The Palace is one of the centres of political life in the United Kingdom; "Westminster" has become ametonym for the UK Parliament, and the Westminster system of government has taken its name after it. Its Clock Tower, in particular, which has become known as "Big Ben" after its main bell, is an iconic landmark of London and the United Kingdom in general, one of the most popular tourist attractions in the city and an emblem of parliamentary democracy. The Palace of Westminster has been a Grade I listed building since 1970 and part of a UNESCO World Heritage Site since 1987.
12. The London Eye is a 135-metre (443 ft) tall giant Ferris wheel situated on the banks of the River Thames, in London, England.
It is the tallest Ferris wheel in Europe, and the most popular paid tourist attraction in the United Kingdom, visited by over 3.5 million people annually. When erected in 1999, it was the tallest Ferris wheel in the world, until surpassed first by the 160 m (520 ft) Star of Nanchang in 2006, and then the 165 m (541 ft) Singapore Flyer in 2008. It is still described by its operators as "the world's tallest cantilevered observation wheel" (as the wheel is supported by an A-frame on one side only, unlike the Nanchang and Singapore wheels).
Commonly known as the London Eye, or Millennium Wheel, formerly the Merlin Entertainments London Eye and before that, the British Airways London Eye. Since 20 January 2011, it has been officially known as the EDF Energy London Eye following a three-year sponsorship deal.

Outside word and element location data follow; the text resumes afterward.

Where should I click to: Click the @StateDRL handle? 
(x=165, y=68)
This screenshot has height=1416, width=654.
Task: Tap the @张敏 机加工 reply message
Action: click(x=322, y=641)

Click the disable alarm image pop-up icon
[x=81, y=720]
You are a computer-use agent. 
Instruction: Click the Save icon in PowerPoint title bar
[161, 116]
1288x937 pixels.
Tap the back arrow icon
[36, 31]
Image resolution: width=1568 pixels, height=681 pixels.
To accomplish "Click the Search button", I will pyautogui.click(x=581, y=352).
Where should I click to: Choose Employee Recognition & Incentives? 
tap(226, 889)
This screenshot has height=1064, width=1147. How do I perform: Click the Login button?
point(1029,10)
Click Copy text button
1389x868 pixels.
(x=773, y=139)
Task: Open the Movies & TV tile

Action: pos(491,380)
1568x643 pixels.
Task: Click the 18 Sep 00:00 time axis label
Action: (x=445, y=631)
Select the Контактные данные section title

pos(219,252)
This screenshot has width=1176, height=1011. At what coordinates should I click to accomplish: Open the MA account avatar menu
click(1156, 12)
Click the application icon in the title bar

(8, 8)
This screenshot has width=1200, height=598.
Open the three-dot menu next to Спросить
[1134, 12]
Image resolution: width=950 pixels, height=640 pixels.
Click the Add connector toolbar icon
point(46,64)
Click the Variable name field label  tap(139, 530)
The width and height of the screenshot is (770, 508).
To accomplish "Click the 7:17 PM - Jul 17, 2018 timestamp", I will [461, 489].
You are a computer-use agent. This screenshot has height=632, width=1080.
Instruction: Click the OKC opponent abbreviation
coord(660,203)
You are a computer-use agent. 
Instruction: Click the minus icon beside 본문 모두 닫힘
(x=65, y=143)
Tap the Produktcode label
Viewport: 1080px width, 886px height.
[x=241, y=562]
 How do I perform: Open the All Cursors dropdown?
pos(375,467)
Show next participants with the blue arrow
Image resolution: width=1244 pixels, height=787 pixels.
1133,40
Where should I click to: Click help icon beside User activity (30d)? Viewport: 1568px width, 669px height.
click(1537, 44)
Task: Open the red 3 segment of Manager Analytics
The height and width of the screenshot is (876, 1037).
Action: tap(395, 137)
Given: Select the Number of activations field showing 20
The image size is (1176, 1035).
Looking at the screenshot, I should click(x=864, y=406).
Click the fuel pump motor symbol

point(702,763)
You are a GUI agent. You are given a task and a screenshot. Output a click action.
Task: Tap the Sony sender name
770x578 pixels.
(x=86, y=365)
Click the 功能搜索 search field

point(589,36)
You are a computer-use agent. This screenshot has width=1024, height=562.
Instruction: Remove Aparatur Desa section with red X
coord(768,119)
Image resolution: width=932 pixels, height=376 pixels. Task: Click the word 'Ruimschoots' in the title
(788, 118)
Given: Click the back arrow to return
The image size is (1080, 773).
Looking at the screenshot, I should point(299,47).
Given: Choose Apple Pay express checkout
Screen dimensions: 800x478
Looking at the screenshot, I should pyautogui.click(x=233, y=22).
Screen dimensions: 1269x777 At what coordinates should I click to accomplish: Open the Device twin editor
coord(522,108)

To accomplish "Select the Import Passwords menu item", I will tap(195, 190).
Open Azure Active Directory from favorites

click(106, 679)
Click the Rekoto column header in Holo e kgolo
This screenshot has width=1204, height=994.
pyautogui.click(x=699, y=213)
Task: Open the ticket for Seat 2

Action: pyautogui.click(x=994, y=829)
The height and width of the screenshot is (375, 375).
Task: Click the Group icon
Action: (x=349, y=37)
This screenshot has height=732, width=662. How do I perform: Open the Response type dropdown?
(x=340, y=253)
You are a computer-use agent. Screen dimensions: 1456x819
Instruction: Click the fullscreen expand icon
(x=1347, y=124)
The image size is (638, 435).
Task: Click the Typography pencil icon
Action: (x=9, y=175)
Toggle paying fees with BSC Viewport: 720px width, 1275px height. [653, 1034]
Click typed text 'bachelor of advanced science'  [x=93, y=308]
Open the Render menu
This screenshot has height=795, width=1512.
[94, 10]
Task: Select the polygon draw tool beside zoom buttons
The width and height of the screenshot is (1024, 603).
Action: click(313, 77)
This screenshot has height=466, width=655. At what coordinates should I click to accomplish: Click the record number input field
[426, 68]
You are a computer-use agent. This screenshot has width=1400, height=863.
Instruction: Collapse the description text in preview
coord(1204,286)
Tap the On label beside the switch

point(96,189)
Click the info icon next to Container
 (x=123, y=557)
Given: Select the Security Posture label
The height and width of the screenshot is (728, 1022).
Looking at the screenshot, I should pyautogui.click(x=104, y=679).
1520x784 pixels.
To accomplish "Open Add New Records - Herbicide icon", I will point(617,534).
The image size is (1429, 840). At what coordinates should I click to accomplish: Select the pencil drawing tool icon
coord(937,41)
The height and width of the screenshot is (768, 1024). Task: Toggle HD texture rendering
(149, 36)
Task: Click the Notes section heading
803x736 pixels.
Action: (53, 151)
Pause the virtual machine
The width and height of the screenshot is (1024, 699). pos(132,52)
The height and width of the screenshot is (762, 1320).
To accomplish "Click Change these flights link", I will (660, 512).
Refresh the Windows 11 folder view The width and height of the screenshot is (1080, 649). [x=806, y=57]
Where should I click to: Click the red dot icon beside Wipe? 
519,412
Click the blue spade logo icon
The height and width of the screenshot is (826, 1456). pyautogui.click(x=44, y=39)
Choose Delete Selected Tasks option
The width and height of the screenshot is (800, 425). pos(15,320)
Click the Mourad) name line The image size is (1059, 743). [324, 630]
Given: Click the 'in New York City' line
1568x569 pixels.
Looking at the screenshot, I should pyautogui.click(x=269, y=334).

The London Eye is located at the western end of Jubilee Gardens, on the South Bank of the River Thames in the London Borough of Lambeth, between Westminster and Hungerford Bridge. The site is adjacent to that of the former Dome of Discovery, which was built for the Festival of Britain in 1951.
13. The Sea Life London Aquarium is located on the ground floor ofCounty Hall on the South Bank of the River Thames in Central London, near the EDF Energy London Eye. It first opened in March 1997 as the London Aquarium and remains the capital's largest collection of aquatic species and hosts about one million visitors each year.